Однако вернемся к дровам. В то время дровами отапливались все. Для себя заготавливали сами двуручными пилами, а для отапливания учреждений дрова заготавливала бригада. Один раз видел, как это делается. В лесу стоял дизель-генератор, мужики работали электропилами. Поленницы всё лето лежали на местах заготовок, а по первому санному пути на лошадях привозили домой. Случалось, что дров не хватало. Было, среди зимы пошли в лес с отцом за дровами. Отец присмотрел здоровенную сосну, большая редкость в бору. Пила длинная была, а всё равно на всю толщину еле хватало ее. Чем старее дерево, тем плотнее, смолистее, потому и выбрал ее отец. Смазывали пилу керосином, немножко пилим, опять требует смазки, смолой забивалась. Свалили мы дерево, на части пилим. Я тяну по мере силенок, отец помогает, пилу подталкивает. У меня мерзнут руки, я хнычу. Отец: «Цыц! Как это мерзнут, мне жарко».
Такой уж он был: всегда прав только он, даже если и неправ. Упрямый, норовистый, абсолютный диктатор, не терпящий никаких возражений и оправданий. Ошибок своих никогда не признавал, все свои неудачи на других перекладывал. А другие, естественно, это я. Остальные еще сильно маленькие, на маму можно только цыкнуть. Библия не разрешала жену бить. Детей эта библия разрешала драть и даже советовала. Так что за всё и за всех больше всего доставалось мне. Ну и сестренке Гале тоже. Уже парнем был, жил в Кишинёве в общежитии, и в один день увидел на пороге четырнадцатилетнюю сестренку, босиком, в одном платьице ситцевом. Сбежала от отца ко мне за двести с лишним километров. Остается удивляться, как добралась, как нашла меня, не зная адреса. Маму хоть и не трогал, но злой был на нее. Она не признавала его веру, не ходила на собрания. Это зло срывал на ней другими изощренными способами: мог среди зимней ночи послать за холодной водой к колодцу и даже на курью. Добрейшей души бедная мама сколько раз на детей защиту вставала, сколько за нас переживала. Бедная сестренка Галя, наверняка, пережитые страхи привели к тому, что прожила столь мало.
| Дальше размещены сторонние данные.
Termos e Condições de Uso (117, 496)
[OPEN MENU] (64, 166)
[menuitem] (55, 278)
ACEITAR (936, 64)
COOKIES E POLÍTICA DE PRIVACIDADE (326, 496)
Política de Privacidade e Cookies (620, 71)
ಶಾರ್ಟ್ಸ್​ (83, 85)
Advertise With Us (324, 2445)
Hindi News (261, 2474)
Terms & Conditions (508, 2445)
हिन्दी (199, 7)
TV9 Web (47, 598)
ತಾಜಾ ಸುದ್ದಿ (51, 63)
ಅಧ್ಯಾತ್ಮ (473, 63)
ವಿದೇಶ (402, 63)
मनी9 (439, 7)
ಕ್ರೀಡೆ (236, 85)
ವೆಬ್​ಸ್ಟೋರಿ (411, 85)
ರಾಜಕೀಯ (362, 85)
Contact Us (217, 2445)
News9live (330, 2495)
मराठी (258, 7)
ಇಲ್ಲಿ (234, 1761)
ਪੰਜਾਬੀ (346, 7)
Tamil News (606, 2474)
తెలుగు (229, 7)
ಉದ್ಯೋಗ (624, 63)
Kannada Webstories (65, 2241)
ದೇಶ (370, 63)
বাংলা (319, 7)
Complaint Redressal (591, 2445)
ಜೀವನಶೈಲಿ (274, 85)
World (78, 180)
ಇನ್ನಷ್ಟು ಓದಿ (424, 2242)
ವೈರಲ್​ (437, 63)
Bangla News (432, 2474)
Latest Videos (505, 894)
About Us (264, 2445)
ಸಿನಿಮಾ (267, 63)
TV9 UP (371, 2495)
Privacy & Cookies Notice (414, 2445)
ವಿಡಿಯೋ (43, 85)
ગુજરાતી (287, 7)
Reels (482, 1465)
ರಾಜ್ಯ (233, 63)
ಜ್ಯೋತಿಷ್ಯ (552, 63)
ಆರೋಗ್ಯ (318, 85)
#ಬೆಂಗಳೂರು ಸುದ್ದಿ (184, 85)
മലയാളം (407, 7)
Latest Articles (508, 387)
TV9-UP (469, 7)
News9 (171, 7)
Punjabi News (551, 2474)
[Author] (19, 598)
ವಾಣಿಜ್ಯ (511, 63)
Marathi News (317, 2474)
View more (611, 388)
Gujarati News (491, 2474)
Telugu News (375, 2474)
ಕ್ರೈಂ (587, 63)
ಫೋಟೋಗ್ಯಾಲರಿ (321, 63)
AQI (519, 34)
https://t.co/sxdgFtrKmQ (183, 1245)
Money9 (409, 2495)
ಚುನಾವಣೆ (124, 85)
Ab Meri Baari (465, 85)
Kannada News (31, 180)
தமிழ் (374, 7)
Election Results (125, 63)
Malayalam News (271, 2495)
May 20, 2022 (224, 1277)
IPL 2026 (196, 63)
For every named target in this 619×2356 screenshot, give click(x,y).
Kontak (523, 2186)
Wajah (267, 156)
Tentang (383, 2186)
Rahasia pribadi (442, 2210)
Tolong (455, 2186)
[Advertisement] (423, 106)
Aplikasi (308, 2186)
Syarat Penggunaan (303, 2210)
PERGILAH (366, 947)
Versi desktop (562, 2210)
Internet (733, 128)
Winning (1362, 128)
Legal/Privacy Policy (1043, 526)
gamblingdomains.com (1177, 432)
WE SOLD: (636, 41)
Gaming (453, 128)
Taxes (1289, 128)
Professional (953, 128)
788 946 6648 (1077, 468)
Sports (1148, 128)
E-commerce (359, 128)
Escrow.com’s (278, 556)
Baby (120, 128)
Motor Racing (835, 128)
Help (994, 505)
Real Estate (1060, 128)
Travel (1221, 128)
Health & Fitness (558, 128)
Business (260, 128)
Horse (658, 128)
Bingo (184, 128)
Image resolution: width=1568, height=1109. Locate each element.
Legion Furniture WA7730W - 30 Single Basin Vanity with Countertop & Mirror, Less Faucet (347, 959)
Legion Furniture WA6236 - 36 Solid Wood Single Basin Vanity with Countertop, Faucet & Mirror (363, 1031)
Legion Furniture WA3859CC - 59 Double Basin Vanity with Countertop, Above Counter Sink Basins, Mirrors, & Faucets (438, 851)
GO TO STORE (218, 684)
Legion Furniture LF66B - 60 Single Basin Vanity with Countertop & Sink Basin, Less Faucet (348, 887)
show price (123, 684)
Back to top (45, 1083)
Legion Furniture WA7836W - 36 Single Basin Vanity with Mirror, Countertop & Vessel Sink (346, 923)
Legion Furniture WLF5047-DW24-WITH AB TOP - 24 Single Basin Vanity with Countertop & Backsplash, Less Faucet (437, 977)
Заболела нервами, вся высохла и скончалась в 53 года.
Не сказать, что отчаянно смелый, но, когда касалось его веры, тут он становился несгибаемым. Однажды с одной из редких проверок приехал из района надзорный комендант. Вывел отца на улицу, приставил пистолет: «Будешь голосовать?! Застрелю твою…» Может, и испугался, я не видел, но на выборы так и не пошел. Часто приводил в пример библейскую легенду о принесении Авраамом своего сына Исаака в жертву Иегове. Теперь вспоминая это, я почти уверен: скажи ему приезжий эмиссар сделать такое со мной, отец повиновался бы.
Вот теперь говорят: Сталин изувер, кровавый палач… Между тем наша молдавская, как теперь говорят, диаспора, жила себе, не зная о запретах. Свободно собирались по вечерам на свои собрания, приезжали посыльные, привозили журнал «Сторожевая башня» и другую литературу. Ни разу никто не потревожил эти собрания. Водили и меня на эти собрания, посылали за литературой в другой конец деревни, к тем, кто уже прочитал.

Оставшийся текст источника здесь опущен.